QUOTED TEXT:

That remains the largest terrorist attack in Latin America’s history, and the possibility for an even bigger one exists. In 2018, Argentina arrested two men suspected of having ties with Hezbollah.
But Chris Musselman, formerly the National Security Council’s counterterrorism director under Trump, told me the US and its allies may have the most trouble containing the proxy swarm in Western Africa.
“We could see a conflict that spread quickly to places the US may not be able to protect people, and it’s a fight that we are grossly unprepared for,” he said, adding that there’s a strong Hezbollah presence in the region and American embassy security there isn’t great. Making matters worse, he continued, the US isn’t particularly good at collecting intelligence there, meaning some militants could operate relatively under the radar.
“This isn’t really a law enforcement function that US can take on a global scale,” he said. It would require that countries unwittingly hosting proxies to lead on defeating the Iranian-linked fighters, with US support when needed.

EXERCISE INSTRUCTIONS:
1) According to the passage on Hezbollah and Iranian-linked proxies, where did Chris Musselman say the US and its allies may have the most trouble containing the proxy swarm?
2) Write out the portion of the passage on Hezbollah and Iranian-linked proxies between "That remains the" and "under the radar.", inclusive.

MATERIAL:
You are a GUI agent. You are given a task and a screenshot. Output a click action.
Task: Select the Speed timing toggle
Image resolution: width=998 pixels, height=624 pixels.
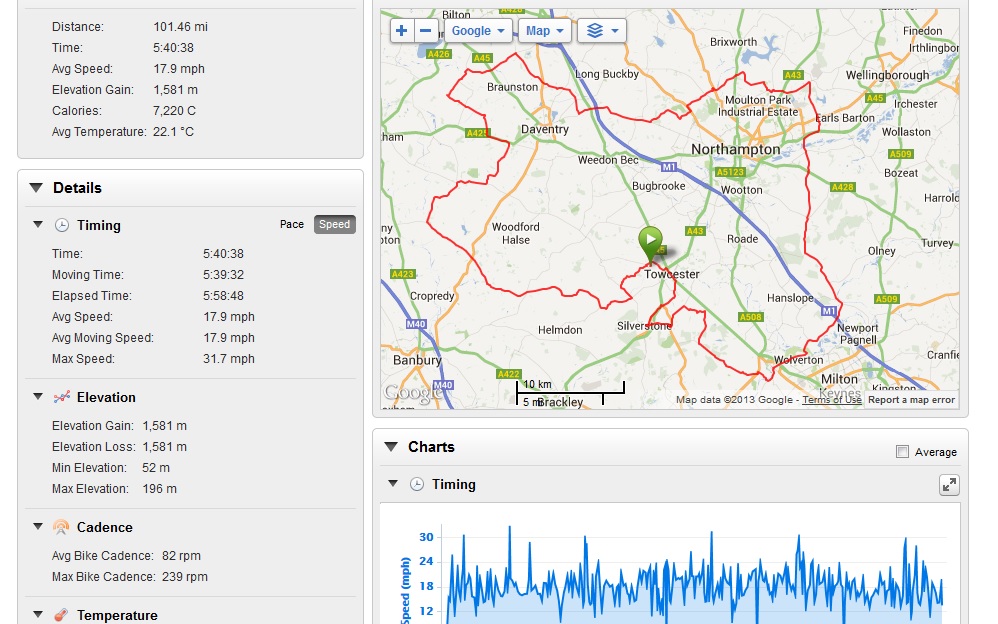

RESULTS IN ORDER:
1) Western Africa

2)
That remains the largest terrorist attack in Latin America’s history, and the possibility for an even bigger one exists. In 2018, Argentina arrested two men suspected of having ties with Hezbollah.
But Chris Musselman, formerly the National Security Council’s counterterrorism director under Trump, told me the US and its allies may have the most trouble containing the proxy swarm in Western Africa.
“We could see a conflict that spread quickly to places the US may not be able to protect people, and it’s a fight that we are grossly unprepared for,” he said, adding that there’s a strong Hezbollah presence in the region and American embassy security there isn’t great. Making matters worse, he continued, the US isn’t particularly good at collecting intelligence there, meaning some militants could operate relatively under the radar.